Despite stable pricing in certain sectors, limited demand for finished steel and a liquidity crunch dampened trade, leading to a cautious market.
Imported, domestic market trends
According to a scrap trader, shredded offers from Australia are currently at around $380-385/t, CFR Chennai, with bids at $370-375/t. Meanwhile, offers for HMS 80:20 stood at around $365-366/t. Buyers do not have any urgent requirements, so they are negotiating further, for better prices.
In the domestic market, buyers placed bids for HMS 80:20 at INR 32,000-32,500/t, with standard payment terms of seven days. For longer payment schedules, prices edged up to INR 32,500-33,000/t. Offers remained steady, and most transactions were settled within these ranges.
Buyer-supplier sentiments
A mill representative informed BigMint that trade activities have slowed down in steel in recent weeks. Both major project and retail sales have been sluggish, adversely impacting demand for finished steel. Additionally, with the ongoing rainy season in Chennai, many key buyers are postponing their procurement plans.

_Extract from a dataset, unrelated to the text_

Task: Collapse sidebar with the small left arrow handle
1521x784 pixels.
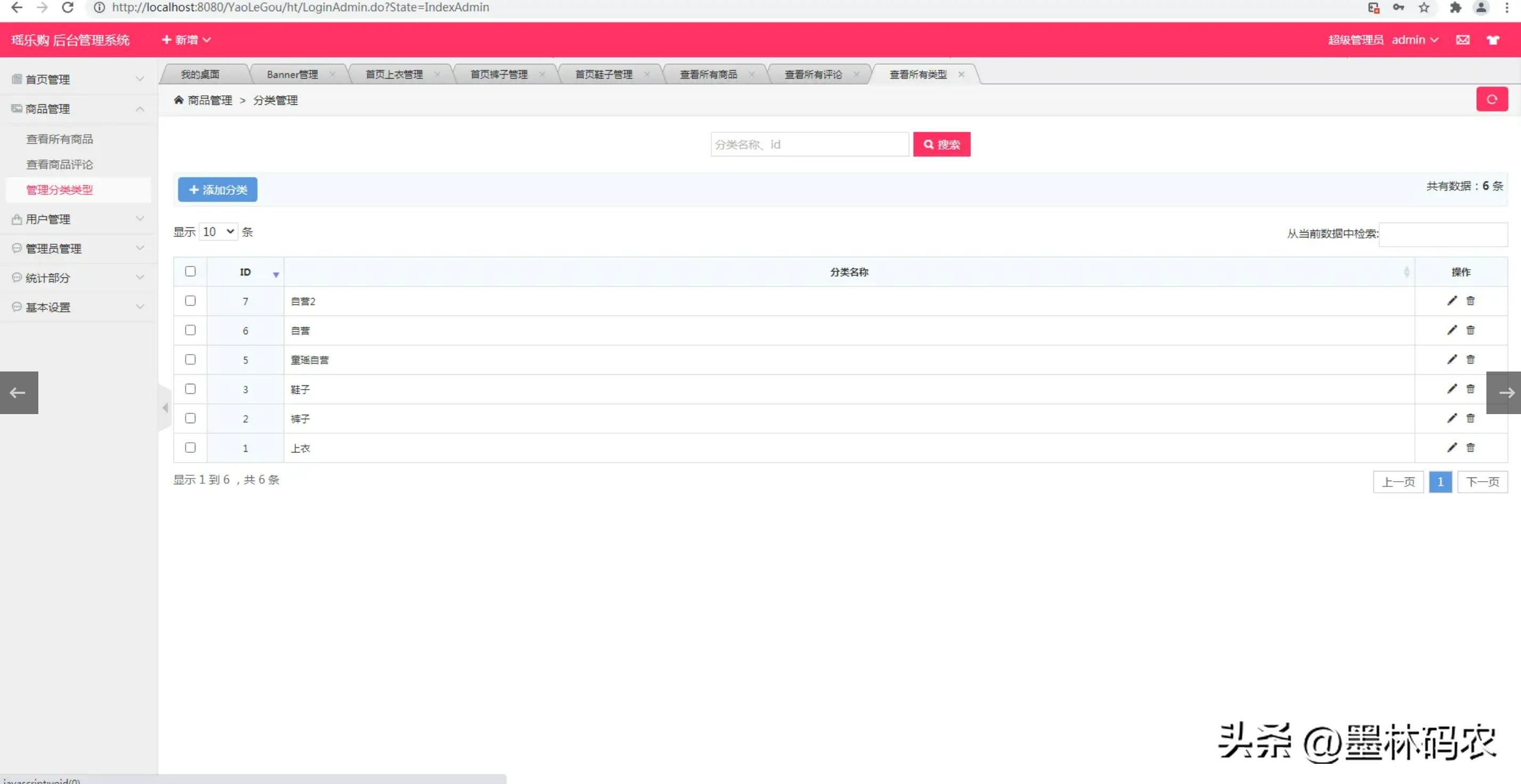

A market source stated that steel mills are currently unwilling to sell billets in the market due to the losses incurred from such sales. Instead, they are focused on rebar production. A persistent liquidity crunch has also dampened the overall trade dynamics in the steel industry.
According to a scrap supplier, "HMS 80:20 prices remained stable, hovering at INR 32,000-32,500/t. However, offers for imported scrap declined recently. Overall market sentiment is bearish, with this trend expected to persist in the coming weeks, as the monsoon season continues through December. Domestic scrap supply remains moderate, helping to maintain current prices and preventing significant price reductions from buyers in the near term."
Regional comparison
In the Jalna market, both billet and HMS 80:20 prices decreased by INR 100/t d-o-d to INR 41,200/t and INR 32,500/t, respectively. Rebar tags saw a drop of INR 400/t d-o-d to INR 46,300/t.
A mill representative stated, "While rebar bookings are still being made, material lifting has been slow, putting pressure on inventories. Furthermore, liquidity constraints continue to affect the market."
Outlook
As the rainy season continues in the region, steel demand has significantly slowed. Despite this slowdown, scrap prices are expected to remain within a relatively narrow range, with potential fluctuations of INR +/- 500/t in the near term, depending on prevailing market conditions.